STATED TASK
Change each occurrence of "At what coordinates should I click to accomplish" in the records below to "Which point should I click to accomplish", and leave everything else unchanged.

MATERIAL PROVIDED

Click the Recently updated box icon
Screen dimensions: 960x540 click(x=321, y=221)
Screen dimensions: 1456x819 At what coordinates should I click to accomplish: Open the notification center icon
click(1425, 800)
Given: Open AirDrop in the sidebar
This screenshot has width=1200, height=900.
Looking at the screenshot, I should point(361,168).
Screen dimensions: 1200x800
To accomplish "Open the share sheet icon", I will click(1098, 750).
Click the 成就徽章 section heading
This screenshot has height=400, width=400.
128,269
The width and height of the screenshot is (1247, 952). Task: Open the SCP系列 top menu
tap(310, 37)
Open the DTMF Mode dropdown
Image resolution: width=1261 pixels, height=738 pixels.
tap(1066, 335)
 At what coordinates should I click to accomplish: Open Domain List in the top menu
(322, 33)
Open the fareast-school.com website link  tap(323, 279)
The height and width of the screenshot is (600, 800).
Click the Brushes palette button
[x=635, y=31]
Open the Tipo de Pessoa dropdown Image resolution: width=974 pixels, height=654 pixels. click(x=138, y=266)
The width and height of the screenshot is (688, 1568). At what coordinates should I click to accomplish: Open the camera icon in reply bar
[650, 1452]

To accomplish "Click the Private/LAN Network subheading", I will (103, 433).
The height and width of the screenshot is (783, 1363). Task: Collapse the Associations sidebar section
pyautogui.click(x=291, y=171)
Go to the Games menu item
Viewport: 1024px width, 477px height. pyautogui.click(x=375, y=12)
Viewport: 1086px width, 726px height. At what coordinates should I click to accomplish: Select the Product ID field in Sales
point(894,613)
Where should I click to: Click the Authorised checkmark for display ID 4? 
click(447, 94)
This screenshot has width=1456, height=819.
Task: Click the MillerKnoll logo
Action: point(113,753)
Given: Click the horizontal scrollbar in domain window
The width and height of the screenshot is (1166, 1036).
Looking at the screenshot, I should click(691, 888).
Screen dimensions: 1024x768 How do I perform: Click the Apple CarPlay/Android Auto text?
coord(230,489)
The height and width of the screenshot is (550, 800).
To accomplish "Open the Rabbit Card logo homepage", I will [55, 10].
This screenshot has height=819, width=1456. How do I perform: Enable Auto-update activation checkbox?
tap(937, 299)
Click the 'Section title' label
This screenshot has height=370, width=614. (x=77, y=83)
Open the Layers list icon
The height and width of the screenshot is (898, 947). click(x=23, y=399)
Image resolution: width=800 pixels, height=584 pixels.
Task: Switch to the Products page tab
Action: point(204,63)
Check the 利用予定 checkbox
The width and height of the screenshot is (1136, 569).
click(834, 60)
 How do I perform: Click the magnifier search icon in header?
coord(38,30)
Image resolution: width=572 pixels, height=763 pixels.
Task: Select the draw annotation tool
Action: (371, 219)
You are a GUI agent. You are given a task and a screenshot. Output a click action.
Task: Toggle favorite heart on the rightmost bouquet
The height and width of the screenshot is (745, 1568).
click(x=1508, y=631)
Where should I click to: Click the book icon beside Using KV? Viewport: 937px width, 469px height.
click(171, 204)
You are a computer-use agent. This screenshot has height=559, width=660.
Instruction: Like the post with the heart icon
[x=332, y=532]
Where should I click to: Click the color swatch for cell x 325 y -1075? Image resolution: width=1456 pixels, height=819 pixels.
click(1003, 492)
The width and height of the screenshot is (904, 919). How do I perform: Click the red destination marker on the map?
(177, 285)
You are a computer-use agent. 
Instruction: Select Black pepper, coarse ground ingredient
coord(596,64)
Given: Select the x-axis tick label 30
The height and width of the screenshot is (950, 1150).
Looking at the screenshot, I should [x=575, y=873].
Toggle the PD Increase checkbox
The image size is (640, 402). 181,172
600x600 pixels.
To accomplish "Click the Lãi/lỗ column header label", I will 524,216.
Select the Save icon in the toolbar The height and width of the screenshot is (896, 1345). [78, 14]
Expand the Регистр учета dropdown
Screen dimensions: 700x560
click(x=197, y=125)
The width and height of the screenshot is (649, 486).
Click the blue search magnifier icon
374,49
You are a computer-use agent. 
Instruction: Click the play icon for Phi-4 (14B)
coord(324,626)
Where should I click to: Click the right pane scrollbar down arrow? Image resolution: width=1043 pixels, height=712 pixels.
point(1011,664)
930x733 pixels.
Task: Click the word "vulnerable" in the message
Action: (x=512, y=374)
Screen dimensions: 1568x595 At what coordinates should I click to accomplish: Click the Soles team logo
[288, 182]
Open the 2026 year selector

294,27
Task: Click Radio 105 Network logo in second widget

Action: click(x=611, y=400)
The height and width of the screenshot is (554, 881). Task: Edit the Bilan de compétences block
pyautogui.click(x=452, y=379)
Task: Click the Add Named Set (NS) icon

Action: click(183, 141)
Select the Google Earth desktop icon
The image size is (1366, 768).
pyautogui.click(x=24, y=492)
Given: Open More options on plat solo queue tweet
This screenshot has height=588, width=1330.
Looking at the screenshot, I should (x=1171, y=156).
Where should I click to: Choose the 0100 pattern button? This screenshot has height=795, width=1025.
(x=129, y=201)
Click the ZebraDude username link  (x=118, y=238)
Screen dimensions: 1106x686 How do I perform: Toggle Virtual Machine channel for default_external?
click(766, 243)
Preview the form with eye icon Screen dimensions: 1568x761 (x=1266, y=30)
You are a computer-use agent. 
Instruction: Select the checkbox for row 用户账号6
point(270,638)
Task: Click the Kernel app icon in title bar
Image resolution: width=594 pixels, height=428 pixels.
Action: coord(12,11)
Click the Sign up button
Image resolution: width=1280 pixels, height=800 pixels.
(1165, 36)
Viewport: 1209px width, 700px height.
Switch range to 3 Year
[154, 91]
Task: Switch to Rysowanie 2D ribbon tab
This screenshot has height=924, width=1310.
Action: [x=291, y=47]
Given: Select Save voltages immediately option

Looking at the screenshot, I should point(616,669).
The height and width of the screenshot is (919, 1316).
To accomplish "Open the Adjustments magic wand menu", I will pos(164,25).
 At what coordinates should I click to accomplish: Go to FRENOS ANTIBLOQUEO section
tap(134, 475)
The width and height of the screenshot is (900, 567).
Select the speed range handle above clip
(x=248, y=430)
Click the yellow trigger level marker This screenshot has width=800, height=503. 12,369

EXERCISE RESPONSE
Click the Recently updated box icon
Screen dimensions: 960x540 click(x=321, y=221)
Screen dimensions: 1456x819 Which point should I click to accomplish: Open the notification center icon
click(1425, 800)
Given: Open AirDrop in the sidebar
This screenshot has width=1200, height=900.
Looking at the screenshot, I should point(361,168).
Screen dimensions: 1200x800
To accomplish "Open the share sheet icon", I will click(1098, 750).
Click the 成就徽章 section heading
This screenshot has height=400, width=400.
128,269
The width and height of the screenshot is (1247, 952). Task: Open the SCP系列 top menu
tap(310, 37)
Open the DTMF Mode dropdown
Image resolution: width=1261 pixels, height=738 pixels.
tap(1066, 335)
 Which point should I click to accomplish: Open Domain List in the top menu
(322, 33)
Open the fareast-school.com website link  tap(323, 279)
The height and width of the screenshot is (600, 800).
Click the Brushes palette button
[x=635, y=31]
Open the Tipo de Pessoa dropdown Image resolution: width=974 pixels, height=654 pixels. click(x=138, y=266)
The width and height of the screenshot is (688, 1568). Which point should I click to accomplish: Open the camera icon in reply bar
[650, 1452]

To accomplish "Click the Private/LAN Network subheading", I will (103, 433).
The height and width of the screenshot is (783, 1363). Task: Collapse the Associations sidebar section
pyautogui.click(x=291, y=171)
Go to the Games menu item
Viewport: 1024px width, 477px height. pyautogui.click(x=375, y=12)
Viewport: 1086px width, 726px height. Which point should I click to accomplish: Select the Product ID field in Sales
point(894,613)
Where should I click to: Click the Authorised checkmark for display ID 4? 
click(447, 94)
This screenshot has width=1456, height=819.
Task: Click the MillerKnoll logo
Action: point(113,753)
Given: Click the horizontal scrollbar in domain window
The width and height of the screenshot is (1166, 1036).
Looking at the screenshot, I should click(691, 888).
Screen dimensions: 1024x768 How do I perform: Click the Apple CarPlay/Android Auto text?
coord(230,489)
The height and width of the screenshot is (550, 800).
To accomplish "Open the Rabbit Card logo homepage", I will [55, 10].
This screenshot has height=819, width=1456. How do I perform: Enable Auto-update activation checkbox?
tap(937, 299)
Click the 'Section title' label
This screenshot has height=370, width=614. (x=77, y=83)
Open the Layers list icon
The height and width of the screenshot is (898, 947). click(x=23, y=399)
Image resolution: width=800 pixels, height=584 pixels.
Task: Switch to the Products page tab
Action: point(204,63)
Check the 利用予定 checkbox
The width and height of the screenshot is (1136, 569).
click(834, 60)
 How do I perform: Click the magnifier search icon in header?
coord(38,30)
Image resolution: width=572 pixels, height=763 pixels.
Task: Select the draw annotation tool
Action: (371, 219)
You are a GUI agent. You are given a task and a screenshot. Output a click action.
Task: Toggle favorite heart on the rightmost bouquet
The height and width of the screenshot is (745, 1568).
click(x=1508, y=631)
Where should I click to: Click the book icon beside Using KV? Viewport: 937px width, 469px height.
click(171, 204)
You are a computer-use agent. This screenshot has height=559, width=660.
Instruction: Like the post with the heart icon
[x=332, y=532]
Where should I click to: Click the color swatch for cell x 325 y -1075? Image resolution: width=1456 pixels, height=819 pixels.
click(1003, 492)
The width and height of the screenshot is (904, 919). How do I perform: Click the red destination marker on the map?
(177, 285)
You are a computer-use agent. 
Instruction: Select Black pepper, coarse ground ingredient
coord(596,64)
Given: Select the x-axis tick label 30
The height and width of the screenshot is (950, 1150).
Looking at the screenshot, I should [x=575, y=873].
Toggle the PD Increase checkbox
The image size is (640, 402). 181,172
600x600 pixels.
To accomplish "Click the Lãi/lỗ column header label", I will 524,216.
Select the Save icon in the toolbar The height and width of the screenshot is (896, 1345). [78, 14]
Expand the Регистр учета dropdown
Screen dimensions: 700x560
click(x=197, y=125)
The width and height of the screenshot is (649, 486).
Click the blue search magnifier icon
374,49
You are a computer-use agent. 
Instruction: Click the play icon for Phi-4 (14B)
coord(324,626)
Where should I click to: Click the right pane scrollbar down arrow? Image resolution: width=1043 pixels, height=712 pixels.
point(1011,664)
930x733 pixels.
Task: Click the word "vulnerable" in the message
Action: (x=512, y=374)
Screen dimensions: 1568x595 Which point should I click to accomplish: Click the Soles team logo
[288, 182]
Open the 2026 year selector

294,27
Task: Click Radio 105 Network logo in second widget

Action: click(x=611, y=400)
The height and width of the screenshot is (554, 881). Task: Edit the Bilan de compétences block
pyautogui.click(x=452, y=379)
Task: Click the Add Named Set (NS) icon

Action: click(183, 141)
Select the Google Earth desktop icon
The image size is (1366, 768).
pyautogui.click(x=24, y=492)
Given: Open More options on plat solo queue tweet
This screenshot has height=588, width=1330.
Looking at the screenshot, I should (x=1171, y=156).
Where should I click to: Choose the 0100 pattern button? This screenshot has height=795, width=1025.
(x=129, y=201)
Click the ZebraDude username link  (x=118, y=238)
Screen dimensions: 1106x686 How do I perform: Toggle Virtual Machine channel for default_external?
click(766, 243)
Preview the form with eye icon Screen dimensions: 1568x761 (x=1266, y=30)
You are a computer-use agent. 
Instruction: Select the checkbox for row 用户账号6
point(270,638)
Task: Click the Kernel app icon in title bar
Image resolution: width=594 pixels, height=428 pixels.
Action: coord(12,11)
Click the Sign up button
Image resolution: width=1280 pixels, height=800 pixels.
(1165, 36)
Viewport: 1209px width, 700px height.
Switch range to 3 Year
[154, 91]
Task: Switch to Rysowanie 2D ribbon tab
This screenshot has height=924, width=1310.
Action: [x=291, y=47]
Given: Select Save voltages immediately option

Looking at the screenshot, I should point(616,669).
The height and width of the screenshot is (919, 1316).
To accomplish "Open the Adjustments magic wand menu", I will pos(164,25).
 Which point should I click to accomplish: Go to FRENOS ANTIBLOQUEO section
tap(134, 475)
The width and height of the screenshot is (900, 567).
Select the speed range handle above clip
(x=248, y=430)
Click the yellow trigger level marker This screenshot has width=800, height=503. 12,369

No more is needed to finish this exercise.